Introduction
Since 2019, Lebanon’s financial system has undergone significant upheaval, driven by political instability, financial mismanagement, and debt defaults. As a result of a weak monetary and exchange rate framework, narrow money, inflation, and currency depreciation continue to shape unstable macroeconomic dynamics (Lebanon Economic Monitor, 2023). For the past five years, the Lebanese economy has been struggling with an intricate crisis, exacerbated by both global and regional economic instability.

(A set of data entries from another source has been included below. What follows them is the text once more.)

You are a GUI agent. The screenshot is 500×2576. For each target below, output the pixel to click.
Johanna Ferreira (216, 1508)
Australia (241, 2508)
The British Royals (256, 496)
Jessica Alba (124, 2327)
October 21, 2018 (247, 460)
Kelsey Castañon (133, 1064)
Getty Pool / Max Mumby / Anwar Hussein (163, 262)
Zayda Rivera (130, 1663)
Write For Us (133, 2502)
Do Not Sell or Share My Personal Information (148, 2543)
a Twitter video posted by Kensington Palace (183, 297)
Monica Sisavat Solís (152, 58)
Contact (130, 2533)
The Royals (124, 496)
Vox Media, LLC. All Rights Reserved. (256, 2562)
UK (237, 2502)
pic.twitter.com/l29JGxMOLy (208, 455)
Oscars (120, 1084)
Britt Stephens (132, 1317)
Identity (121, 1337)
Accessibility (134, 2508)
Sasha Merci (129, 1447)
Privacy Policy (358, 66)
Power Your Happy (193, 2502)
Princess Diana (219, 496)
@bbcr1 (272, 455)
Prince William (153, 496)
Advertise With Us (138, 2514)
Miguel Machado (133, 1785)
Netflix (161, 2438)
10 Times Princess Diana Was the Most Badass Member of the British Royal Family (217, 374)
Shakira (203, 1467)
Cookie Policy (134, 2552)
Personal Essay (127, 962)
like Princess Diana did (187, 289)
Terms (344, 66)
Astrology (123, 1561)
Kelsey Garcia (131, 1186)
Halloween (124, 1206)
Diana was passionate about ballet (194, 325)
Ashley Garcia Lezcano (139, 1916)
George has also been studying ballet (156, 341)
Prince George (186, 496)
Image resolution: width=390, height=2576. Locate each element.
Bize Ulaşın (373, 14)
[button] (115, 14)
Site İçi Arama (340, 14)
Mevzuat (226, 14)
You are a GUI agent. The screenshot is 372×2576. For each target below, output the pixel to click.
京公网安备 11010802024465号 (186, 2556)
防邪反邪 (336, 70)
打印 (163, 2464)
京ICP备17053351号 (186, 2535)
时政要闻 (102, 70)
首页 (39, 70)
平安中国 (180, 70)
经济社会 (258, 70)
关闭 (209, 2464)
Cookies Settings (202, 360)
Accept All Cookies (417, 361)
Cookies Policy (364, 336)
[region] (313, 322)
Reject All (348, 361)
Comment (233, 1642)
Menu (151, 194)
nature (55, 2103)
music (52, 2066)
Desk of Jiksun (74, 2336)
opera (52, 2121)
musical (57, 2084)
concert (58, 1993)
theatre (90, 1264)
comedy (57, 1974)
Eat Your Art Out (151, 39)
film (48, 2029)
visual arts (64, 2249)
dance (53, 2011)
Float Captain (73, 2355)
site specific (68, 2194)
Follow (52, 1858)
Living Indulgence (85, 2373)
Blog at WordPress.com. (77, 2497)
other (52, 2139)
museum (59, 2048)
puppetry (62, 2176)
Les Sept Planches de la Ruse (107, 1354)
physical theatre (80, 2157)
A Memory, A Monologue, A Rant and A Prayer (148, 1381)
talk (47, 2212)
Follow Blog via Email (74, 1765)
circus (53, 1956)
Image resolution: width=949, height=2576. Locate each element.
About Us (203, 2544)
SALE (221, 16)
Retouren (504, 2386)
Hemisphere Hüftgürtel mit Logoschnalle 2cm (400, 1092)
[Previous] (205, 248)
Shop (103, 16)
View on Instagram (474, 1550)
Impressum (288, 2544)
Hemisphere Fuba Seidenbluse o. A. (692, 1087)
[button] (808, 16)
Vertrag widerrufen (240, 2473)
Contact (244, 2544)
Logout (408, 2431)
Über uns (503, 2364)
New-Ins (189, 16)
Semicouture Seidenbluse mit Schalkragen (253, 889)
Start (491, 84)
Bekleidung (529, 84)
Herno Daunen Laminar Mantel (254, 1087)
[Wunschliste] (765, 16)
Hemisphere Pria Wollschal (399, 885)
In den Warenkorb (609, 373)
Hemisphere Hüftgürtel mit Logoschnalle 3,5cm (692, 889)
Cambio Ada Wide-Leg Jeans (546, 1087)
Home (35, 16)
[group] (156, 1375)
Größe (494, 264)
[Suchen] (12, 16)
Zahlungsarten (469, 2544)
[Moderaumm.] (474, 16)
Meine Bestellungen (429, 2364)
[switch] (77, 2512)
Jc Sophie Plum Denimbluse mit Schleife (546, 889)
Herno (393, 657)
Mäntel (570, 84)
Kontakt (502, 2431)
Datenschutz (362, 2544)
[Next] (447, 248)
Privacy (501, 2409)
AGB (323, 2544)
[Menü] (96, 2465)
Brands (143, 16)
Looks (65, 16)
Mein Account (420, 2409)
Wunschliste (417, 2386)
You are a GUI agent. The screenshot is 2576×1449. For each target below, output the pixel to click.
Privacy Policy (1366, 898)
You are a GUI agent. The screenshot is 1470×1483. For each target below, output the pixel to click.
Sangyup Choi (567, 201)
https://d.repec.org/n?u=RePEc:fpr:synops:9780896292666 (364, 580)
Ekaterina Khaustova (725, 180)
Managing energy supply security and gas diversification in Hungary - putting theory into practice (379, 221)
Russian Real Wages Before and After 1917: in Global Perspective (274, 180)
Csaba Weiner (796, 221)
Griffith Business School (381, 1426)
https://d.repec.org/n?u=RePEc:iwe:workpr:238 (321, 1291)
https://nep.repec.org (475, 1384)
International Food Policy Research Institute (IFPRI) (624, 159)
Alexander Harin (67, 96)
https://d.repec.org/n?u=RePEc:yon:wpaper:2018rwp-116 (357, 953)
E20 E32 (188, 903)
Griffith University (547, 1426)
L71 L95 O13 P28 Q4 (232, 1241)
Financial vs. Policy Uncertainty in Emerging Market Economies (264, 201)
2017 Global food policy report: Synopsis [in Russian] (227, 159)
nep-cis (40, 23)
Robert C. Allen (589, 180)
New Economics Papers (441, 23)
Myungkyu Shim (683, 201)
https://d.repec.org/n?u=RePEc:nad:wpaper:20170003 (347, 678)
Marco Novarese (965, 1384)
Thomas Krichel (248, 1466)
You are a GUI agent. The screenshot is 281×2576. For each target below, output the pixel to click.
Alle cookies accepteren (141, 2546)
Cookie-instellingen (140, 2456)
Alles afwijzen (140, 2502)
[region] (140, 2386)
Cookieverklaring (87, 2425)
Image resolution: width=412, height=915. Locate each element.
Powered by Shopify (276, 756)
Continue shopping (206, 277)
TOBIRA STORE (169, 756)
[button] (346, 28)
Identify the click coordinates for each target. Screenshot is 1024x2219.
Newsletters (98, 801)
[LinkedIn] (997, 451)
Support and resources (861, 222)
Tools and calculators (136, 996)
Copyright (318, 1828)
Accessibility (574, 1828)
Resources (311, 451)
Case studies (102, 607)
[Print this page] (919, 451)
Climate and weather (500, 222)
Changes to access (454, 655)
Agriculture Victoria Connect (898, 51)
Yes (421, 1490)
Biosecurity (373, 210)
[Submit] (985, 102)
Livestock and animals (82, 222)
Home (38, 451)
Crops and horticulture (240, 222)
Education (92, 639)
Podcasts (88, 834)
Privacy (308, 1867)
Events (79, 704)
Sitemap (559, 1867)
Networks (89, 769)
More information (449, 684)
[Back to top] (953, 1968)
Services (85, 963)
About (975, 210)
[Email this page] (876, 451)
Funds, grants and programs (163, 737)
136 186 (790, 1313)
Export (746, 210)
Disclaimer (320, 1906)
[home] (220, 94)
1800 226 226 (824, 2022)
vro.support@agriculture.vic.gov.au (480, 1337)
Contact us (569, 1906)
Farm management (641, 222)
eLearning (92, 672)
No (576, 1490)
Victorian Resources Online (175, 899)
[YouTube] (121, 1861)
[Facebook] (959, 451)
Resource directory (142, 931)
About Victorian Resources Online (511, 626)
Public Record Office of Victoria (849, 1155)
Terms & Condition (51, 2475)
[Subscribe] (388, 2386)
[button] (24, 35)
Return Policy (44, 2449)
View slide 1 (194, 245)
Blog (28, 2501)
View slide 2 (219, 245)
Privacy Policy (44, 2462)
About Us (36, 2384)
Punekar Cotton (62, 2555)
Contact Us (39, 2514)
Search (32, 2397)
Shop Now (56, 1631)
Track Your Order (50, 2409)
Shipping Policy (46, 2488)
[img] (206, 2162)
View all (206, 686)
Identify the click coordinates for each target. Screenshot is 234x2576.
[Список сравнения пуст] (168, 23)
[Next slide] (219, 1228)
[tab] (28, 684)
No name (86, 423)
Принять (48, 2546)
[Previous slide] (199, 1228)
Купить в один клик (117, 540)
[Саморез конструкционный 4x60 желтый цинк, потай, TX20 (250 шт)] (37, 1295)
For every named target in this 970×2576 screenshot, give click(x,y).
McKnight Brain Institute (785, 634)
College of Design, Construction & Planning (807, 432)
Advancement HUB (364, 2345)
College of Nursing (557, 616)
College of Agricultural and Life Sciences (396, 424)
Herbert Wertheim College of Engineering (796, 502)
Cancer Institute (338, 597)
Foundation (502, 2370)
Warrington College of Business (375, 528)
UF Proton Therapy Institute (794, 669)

This crisis, which had been building up for years due to regional instability and public finance challenges, has been further aggravated by government debt defaults, the COVID-19 pandemic, the Beirut Port explosion, energy shortages, and ongoing political paralysis, and more recently, the attacks on South Lebanon since 8 October 2023. In just two years, the country’s GDP fell more than 50%, from $52 billion in 2019 to $23 billion in 2021 (World Bank, 2022), marking the most severe economic contraction in its history. Once considered the financial hub of the Middle East, Lebanon is now facing an unprecedented collapse, with much of its economy transitioning to dollarization. This analysis explores Lebanon’s financial system, focusing on how it has adapted to a non-functioning banking sector, the role of dollarization in maintaining economic activity and its impact on citizens, and the repercussions for investment and economic stability, while also comparing the similarities and challenges faced by both Lebanon and Greece during their respective crises.